Hold this along with its brother (the MODE button) to format a memory card.
Play [>] Button top
Press it to see your pictures. Press again to turn them off.
This gets you inside your D90.
I'll cover what you can screw up with this in the 11 long pages that follow.
While in Menus: "?." Press for more information about whatever you're setting, if you see a gray "?" on the lower left of the color LCD. If no gray "?," then there is no help available.
The "?" button will eliminate your need to read half of this user's guide, if you need explanations of various menu options.
While in Playback: "Key." It protects (locks) the image from erasure.
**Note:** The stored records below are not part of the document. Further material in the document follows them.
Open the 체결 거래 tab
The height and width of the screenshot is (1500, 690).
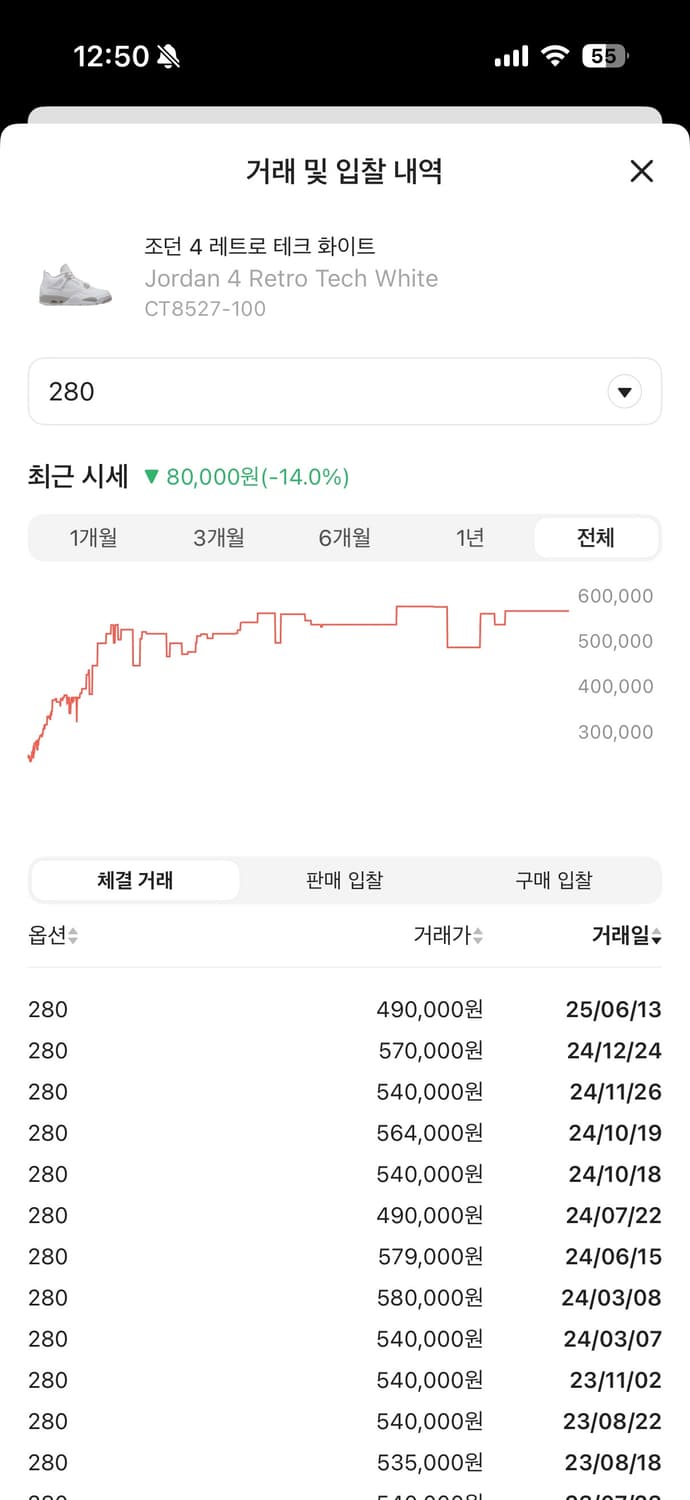[135, 880]
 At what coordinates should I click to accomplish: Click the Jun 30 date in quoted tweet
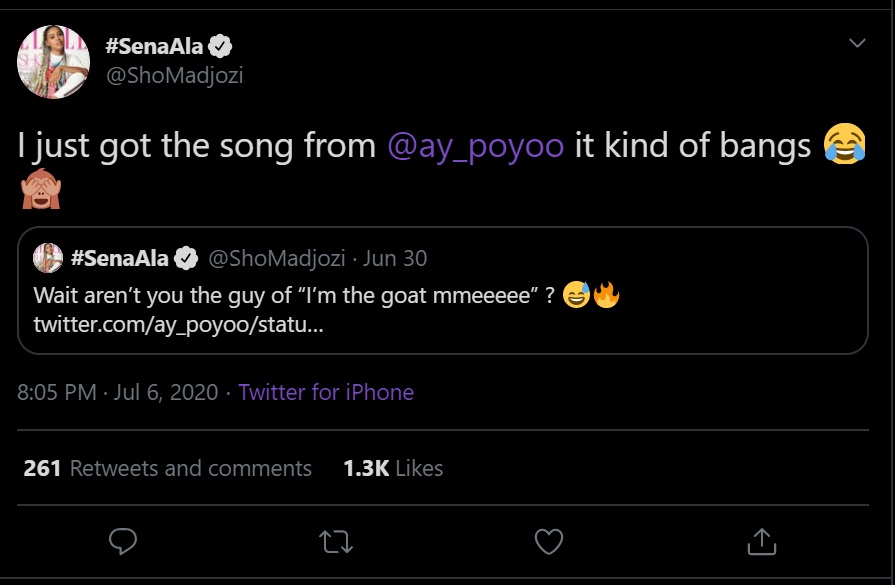click(394, 259)
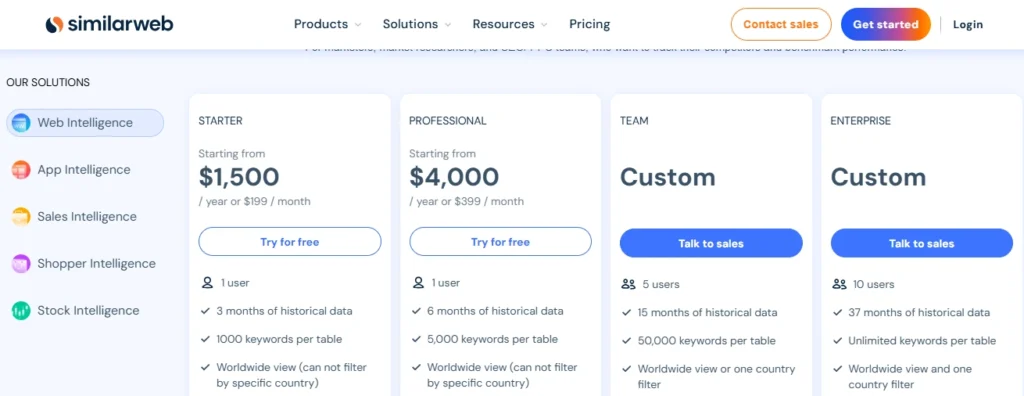Talk to sales for Enterprise plan

pos(921,243)
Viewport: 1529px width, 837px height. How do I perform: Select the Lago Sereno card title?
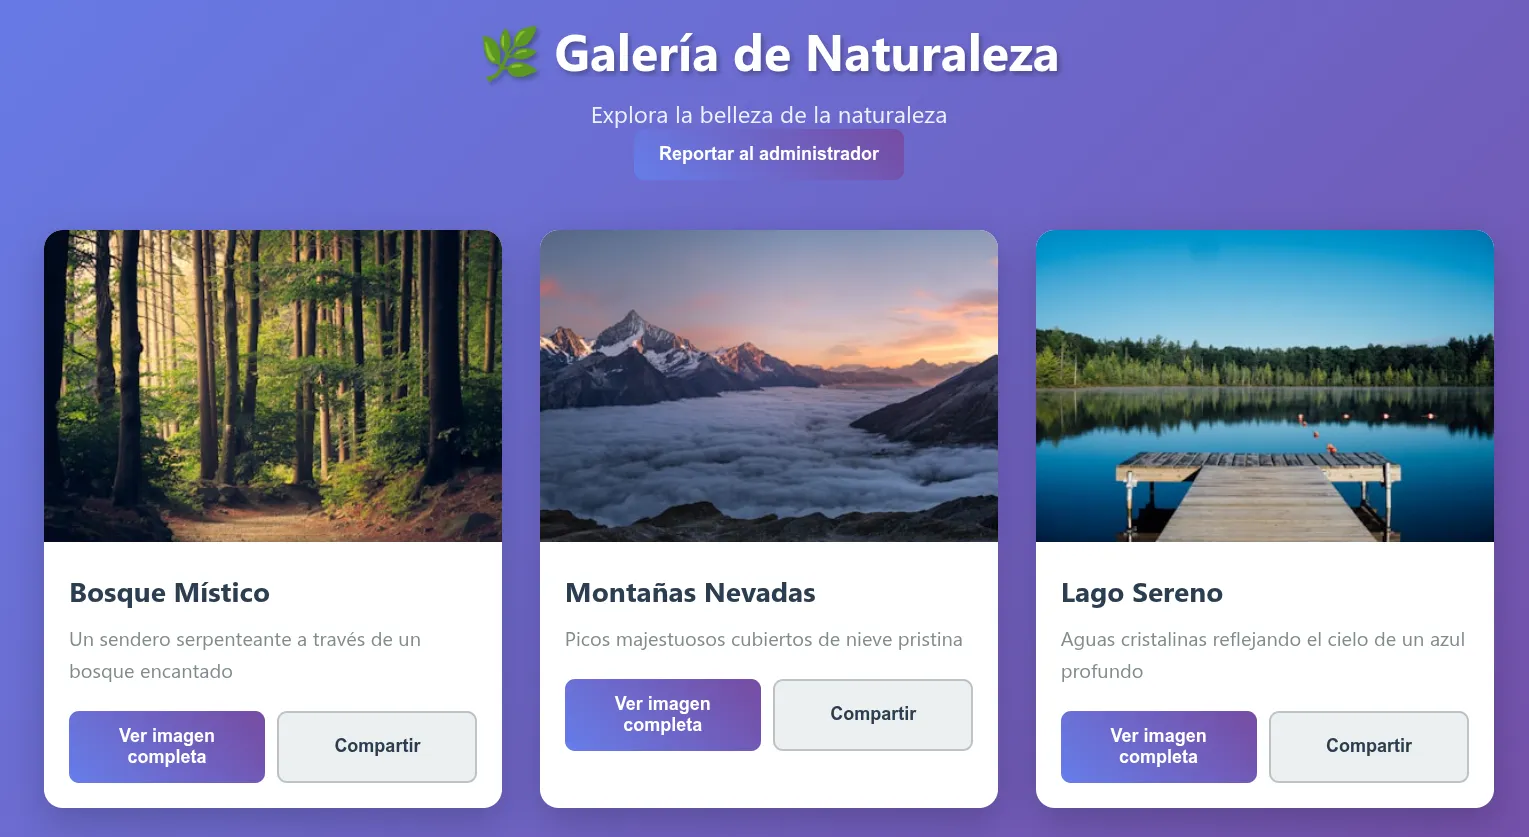coord(1142,593)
Warning 1.): It marks the file so well that it won't empty out of my trash on my computer unless I go in and remark the file on my computer first!
Warning 2.): These images are erased from your memory card when you format anyway. Now you see why I don't use the lock feature.
White Balance (WB) top
This is critical to getting the photos you want right out of your D90.
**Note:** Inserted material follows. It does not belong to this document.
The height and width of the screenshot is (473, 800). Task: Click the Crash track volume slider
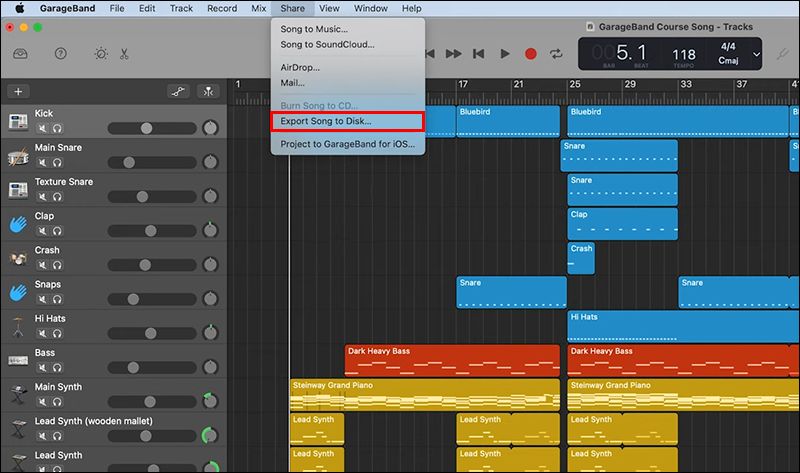point(148,265)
There are no rules, use whatever looks best to you.
Here is a run down of the individual settings from left to right, as shown along the bottom of the top LCD and as set with the rear dial:
I use this all the time. It makes its best guess for WB. It's usually very good.
Tungsten (hanging light bulb icon that's easy to confuse with the sun)
This makes the picture very blue. Use this only for deliberate Arctic effects, or under conventional indoor tungsten light bulbs.
Fluorescent (glowing tube icon)
Used to make crappy fluorescent light look less crappy. These settings rarely work; use the preset setting below for better results.
Those nasty "compact fluorescent" bulbs pushed by greedy utility companies under the guise of saving the planet are also fluorescent They will give pictures that are green and nasty. We don't allow these nasty lights, with their awful color rendition, along with their lead, mercury, EMI, EMF and RFI, into my home.
Direct Sunlight (smiling sun icon)
This is for use outdoors with the midday sun shining directly on the subject.
I never use this, I use Auto.
Flash (lightning bolt icon)
I never use this. It's warmer (more orange) than the direct sun setting.
The reason to use this is if you use a different trim value for your strobes than you do for sunlight. I'll get to trims in a bit.
Cloudy (cloud icon)
Warmer (more orange) than the sunlight position. I use this in shade, too.
Shade (house casting a shadow icon)
Very warm. Adds orange to your photo. Use this for sunset shots, or shots in open shade lit by the sky.
Continuously Variable (K)
This setting lets you choose any amount of blue or orange. Once you select "K" you choose the value, from 2,500 to 10,000, with the front knob while holding WB. The calibrations are abstract in what we scientists call (degrees) Kelvin. More degrees look warmer. There are no rules in real-world photography: use whatever setting looks best to you.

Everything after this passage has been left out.